New England Sausage, Apple, and Dried Cranberry Stuffing

Nothing fancy or complicated here—just a classic sausage-studded stuffing that can be stuffed inside the turkey or baked separately alongside the bird. Be sure to drizzle your stuffing with extra turkey or chicken stock first if you decide to bake it casserole-style. Using a rich homemade stock guarantees the best flavor, but canned low-sodium broth works too. If you plan to stuff the turkey, use hot, just-made stuffing. And when you take the temperature of the meat, be sure to stick the thermometer into the stuffing as well. If it's not 165°F, spoon the stuffing into a dish and return it to the oven (or pop it in the microwave) until it reaches that temperature.

To put your own personal spin on this recipe, Epicurious users suggest swapping in challah for the white bread, and raisins or dried apricots for the dried cranberries. See our Stuffing and Dressing Primer for more tips LED Lighting solutions.
Brussels Sprout Hash with Caramelized Shallots

The secret to a stress-free Thanksgiving menu: speedy stovetop side dishes like this one, which can be quickly put together at the last minute, while the turkey is resting—plus, it doesn't require any oven space. To get a jump start on this easy sauté, one Epicurious member recommends prepping all the ingredients ahead and storing them in plastic. Keep the butter, shallots, and Brussels sprouts in the refrigerator; the rest can stay at room temperature. This recipe is generous for 8 people, but leftovers pair perfectly with fried eggs for brunch the next day.

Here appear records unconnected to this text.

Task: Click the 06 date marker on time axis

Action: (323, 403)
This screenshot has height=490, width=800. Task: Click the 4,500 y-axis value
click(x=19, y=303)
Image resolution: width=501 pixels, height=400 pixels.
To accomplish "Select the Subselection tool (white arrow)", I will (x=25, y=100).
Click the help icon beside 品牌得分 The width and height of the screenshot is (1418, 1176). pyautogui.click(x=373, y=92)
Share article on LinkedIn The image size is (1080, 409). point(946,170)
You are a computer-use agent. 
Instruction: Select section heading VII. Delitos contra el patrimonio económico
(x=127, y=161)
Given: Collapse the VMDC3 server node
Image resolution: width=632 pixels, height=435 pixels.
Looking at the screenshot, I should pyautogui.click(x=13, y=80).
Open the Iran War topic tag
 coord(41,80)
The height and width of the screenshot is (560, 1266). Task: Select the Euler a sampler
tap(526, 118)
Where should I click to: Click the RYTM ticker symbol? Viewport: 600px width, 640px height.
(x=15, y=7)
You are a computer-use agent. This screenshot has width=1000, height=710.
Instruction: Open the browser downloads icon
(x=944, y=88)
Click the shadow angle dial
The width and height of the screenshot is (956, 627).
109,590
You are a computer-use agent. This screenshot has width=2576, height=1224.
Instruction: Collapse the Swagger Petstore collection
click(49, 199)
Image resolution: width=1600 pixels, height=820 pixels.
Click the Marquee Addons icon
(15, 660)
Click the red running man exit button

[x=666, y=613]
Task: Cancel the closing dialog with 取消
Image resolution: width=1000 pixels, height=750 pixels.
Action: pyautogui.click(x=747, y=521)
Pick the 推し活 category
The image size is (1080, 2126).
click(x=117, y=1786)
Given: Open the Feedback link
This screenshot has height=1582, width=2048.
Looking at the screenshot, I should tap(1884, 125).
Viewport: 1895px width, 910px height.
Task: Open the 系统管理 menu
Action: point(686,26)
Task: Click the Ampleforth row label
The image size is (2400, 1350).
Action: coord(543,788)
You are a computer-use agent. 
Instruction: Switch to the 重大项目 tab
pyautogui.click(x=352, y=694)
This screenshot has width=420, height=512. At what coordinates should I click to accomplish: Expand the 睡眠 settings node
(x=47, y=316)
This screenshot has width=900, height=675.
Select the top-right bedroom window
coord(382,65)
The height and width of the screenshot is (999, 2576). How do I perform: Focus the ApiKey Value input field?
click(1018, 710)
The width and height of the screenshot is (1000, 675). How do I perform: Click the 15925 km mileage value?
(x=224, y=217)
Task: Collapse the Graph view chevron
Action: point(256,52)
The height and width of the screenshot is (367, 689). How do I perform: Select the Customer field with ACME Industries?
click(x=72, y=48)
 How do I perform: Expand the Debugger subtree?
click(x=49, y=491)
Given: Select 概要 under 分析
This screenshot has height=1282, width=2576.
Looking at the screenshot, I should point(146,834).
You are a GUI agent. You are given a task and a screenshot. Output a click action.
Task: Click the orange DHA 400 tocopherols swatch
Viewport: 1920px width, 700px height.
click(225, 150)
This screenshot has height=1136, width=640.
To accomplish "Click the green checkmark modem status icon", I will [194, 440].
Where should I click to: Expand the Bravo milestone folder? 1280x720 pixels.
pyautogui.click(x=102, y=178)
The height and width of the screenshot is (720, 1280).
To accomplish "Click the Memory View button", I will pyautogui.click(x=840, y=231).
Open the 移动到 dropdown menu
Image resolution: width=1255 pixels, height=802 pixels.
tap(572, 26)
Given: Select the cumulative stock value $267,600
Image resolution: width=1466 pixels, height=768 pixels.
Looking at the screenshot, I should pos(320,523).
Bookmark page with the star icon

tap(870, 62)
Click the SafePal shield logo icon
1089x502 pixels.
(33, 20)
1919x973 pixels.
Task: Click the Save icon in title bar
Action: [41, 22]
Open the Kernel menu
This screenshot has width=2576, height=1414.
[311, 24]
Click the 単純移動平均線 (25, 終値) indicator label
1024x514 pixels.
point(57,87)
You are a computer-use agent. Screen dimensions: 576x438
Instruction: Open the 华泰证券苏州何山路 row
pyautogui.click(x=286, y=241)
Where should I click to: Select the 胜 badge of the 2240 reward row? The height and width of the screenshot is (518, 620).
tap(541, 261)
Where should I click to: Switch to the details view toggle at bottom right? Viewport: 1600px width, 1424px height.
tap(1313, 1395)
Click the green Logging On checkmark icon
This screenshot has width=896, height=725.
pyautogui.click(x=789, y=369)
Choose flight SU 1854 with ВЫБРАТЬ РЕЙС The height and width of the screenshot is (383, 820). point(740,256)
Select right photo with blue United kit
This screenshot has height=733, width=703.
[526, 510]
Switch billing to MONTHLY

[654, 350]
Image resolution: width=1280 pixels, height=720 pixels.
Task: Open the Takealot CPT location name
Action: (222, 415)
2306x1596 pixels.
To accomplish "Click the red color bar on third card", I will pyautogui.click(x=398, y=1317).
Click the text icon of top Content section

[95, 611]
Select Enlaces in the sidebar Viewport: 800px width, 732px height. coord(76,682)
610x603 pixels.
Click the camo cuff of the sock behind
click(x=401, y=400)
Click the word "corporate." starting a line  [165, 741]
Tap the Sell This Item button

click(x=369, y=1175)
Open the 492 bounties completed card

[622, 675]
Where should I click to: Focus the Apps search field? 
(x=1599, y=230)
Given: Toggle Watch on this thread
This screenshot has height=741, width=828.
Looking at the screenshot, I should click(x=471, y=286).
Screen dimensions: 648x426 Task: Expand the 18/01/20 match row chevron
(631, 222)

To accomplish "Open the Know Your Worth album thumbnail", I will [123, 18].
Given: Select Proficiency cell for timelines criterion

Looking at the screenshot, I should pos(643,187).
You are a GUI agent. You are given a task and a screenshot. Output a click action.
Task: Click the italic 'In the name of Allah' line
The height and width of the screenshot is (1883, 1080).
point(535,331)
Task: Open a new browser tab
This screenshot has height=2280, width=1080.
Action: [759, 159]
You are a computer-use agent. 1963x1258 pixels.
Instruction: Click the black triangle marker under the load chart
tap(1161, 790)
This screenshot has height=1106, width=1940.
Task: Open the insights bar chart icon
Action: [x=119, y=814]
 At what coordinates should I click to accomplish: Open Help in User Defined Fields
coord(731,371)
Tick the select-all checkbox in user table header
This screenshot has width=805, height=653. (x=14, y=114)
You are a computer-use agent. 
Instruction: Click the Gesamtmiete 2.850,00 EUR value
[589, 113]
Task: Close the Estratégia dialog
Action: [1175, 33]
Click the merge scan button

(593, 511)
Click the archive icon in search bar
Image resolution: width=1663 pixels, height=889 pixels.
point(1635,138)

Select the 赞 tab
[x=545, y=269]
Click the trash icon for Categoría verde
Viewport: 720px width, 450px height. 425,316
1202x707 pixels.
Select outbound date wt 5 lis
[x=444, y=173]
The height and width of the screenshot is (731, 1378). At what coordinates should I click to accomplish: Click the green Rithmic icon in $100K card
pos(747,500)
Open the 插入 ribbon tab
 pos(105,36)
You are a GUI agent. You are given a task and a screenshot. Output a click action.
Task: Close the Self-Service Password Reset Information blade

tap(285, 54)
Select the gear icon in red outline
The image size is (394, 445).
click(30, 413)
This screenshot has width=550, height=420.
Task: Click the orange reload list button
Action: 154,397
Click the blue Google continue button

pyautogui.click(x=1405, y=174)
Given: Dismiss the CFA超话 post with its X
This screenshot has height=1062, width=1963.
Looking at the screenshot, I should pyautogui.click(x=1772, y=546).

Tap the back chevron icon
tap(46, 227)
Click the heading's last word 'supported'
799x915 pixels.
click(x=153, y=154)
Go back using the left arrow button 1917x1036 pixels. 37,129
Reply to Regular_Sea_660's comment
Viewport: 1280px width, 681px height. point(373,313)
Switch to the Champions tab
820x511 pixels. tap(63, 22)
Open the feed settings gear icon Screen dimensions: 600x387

Cranberry Sauce with Dried Cherries and Cloves

Cranberry sauce will stay fresh in the fridge for 4 days, making it an ideal dish to prepare in advance. Refrigerate your cranberry sauce in an airtight container, or a jar or bowl covered tightly with plastic wrap, so it won't absorb any fridge odors. Extra cranberry sauce can be enjoyed on your Turkey Day–leftovers sandwich, but we also recommend spooning some over vanilla ice cream—if your sauce is too thick, gently warm it in a small saucepan over low heat.
Kale and Potato Purée

Hearty kale puts a fresh spin on puréed potatoes in this easy 3-ingredient side dish. You can make the purée up to a day in advance and then warm it up over low heat, stirring frequently, until heated through. To add some umami goodness, here's a genius idea from an Epicurious member review: Sprinkle the top with freshly grated Parmesan cheese.
Spiced Pumpkin Layer Cake

Packed with cinnamon, ginger, allspice, and nutmeg, as well as pumpkin purée, orange zest, and coconut, this is one flavor bomb of a dessert. It's also completely foolproof, so you can make it with kids—just omit the rum. You can also make this cake ahead of time, because it's very moist and won't dry out. Once the layers are completely cool, wrap them in a double layer of plastic wrap, and refrigerate up to 2 days, or freeze up to 1 month. If you prefer your cream cheese frosting more tangy than sweet, add the confectioners' sugar gradually, and taste as you go.
Cinnamon Crumble Apple Pie

This crumble-topped beauty proves it's possible to improve upon classic apple pie. The homemade dough uses both butter and shortening for rich flavor and tender, flaky pastry. Be sure to use chilled butter and frozen vegetable shortening, and feel free to use a food processor to make the dough. We recommend serving this apple pie warm and topped with vanilla ice cream.